ホームステイ先でハウスメイトだった韓国人男性のクォン。
クォンはアーロンというイングリッシュネームがありましたが、本名のクォンで呼ばれていました。(クォン・サンウと同じクォンだと思います。)

余談ですが、日本人や台湾人の名前は欧米人にとって発音やアクセントが難しいので、名前を省略されたあだ名をつけたりつけられたり、本名とは別のイングリッシュネームを持つことがあります。
特に台湾人は本名と一文字もかすらないイングリッシュネームを持っていることが多く、私の友人にもJack、Michael、Steveという友達がいました。彼らのネームの決め方は割と適当らしく、学校や塾の英語の授業で、先生から「はい、今日から君はMichael、君はSteve」という風に決められたりするそうです。しかも公式な名前じゃないので、変更に特にハードルはなく、人によっては気分でコロコロ変えるらしいです。
それを聞いた時、ガラケー時代のメールアドレスみたいだな、って思いました。

ちなみに私が出会った韓国人たちはイングリッシュネームを作らずに、間違えられたら何度でも訂正して本名を相手に覚えさせる傾向がありました。

さて、クォン。彼は私より少し年上で当時45,6歳だったと思います。
留学前、私は「留学は若い人のすること」という先入観を持っていたので、まさか自分より年上の人がいるとは想像だにしていませんでした。

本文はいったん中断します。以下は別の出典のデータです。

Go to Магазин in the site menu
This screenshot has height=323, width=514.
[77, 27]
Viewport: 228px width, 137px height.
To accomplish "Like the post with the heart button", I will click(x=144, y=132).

彼は、私がイギリスに来た時点ですでに通算で約1年イギリスに語学留学していて、しかもブライトン Brightonは2都市目の滞在地。
最初はイーストボーン Eastbourneという、ブライトンから車で1時間くらい離れた海沿いの街にある、私たちが通っていた学校の姉妹校に通っていました。
イーストボーンはブライトンに比べるとだいぶ落ち着いた街で、彼に言わせると「退屈だった」らしく、数ヶ月滞在したのちにブライトンに移動してきたそうです。しかし半年経ったころ、パンデミックで状況が悪化し一時帰国。しばらく韓国で待機して、来れるタイミングで再渡英。
私と出会った時点で再渡英半年目。4月末で帰国予定だったところ、学校と滞在を延長して5月末頃に帰国しました。

イギリスに来る前、彼は世界的超有名ブランド(韓国企業ではなく外資)の韓国内の店舗マネージャーをしていたそうですが、英語で行われる全社会議では通訳がいないと何もわからないし、外国人への接客もままならないことに危機感を感じ、仕事を辞めて英語を身につけるために一念発起し留学に来たそうです。

留学当初、彼の英語力はA2レベルという下から2番目だったそうですが、通算1年の間、努力を重ねて上級のC1クラスに上り詰めていました。

年齢もさることながら、彼の留学のきっかけに私は親近感を覚え、そして英語力を得るまで帰らないというガッツにも感銘を受けました。その努力のストーリーが学校内の他の人に希望を与え、英語力が伸びなくて悩んだりすると彼に励まされにいく人もいたくらいでした。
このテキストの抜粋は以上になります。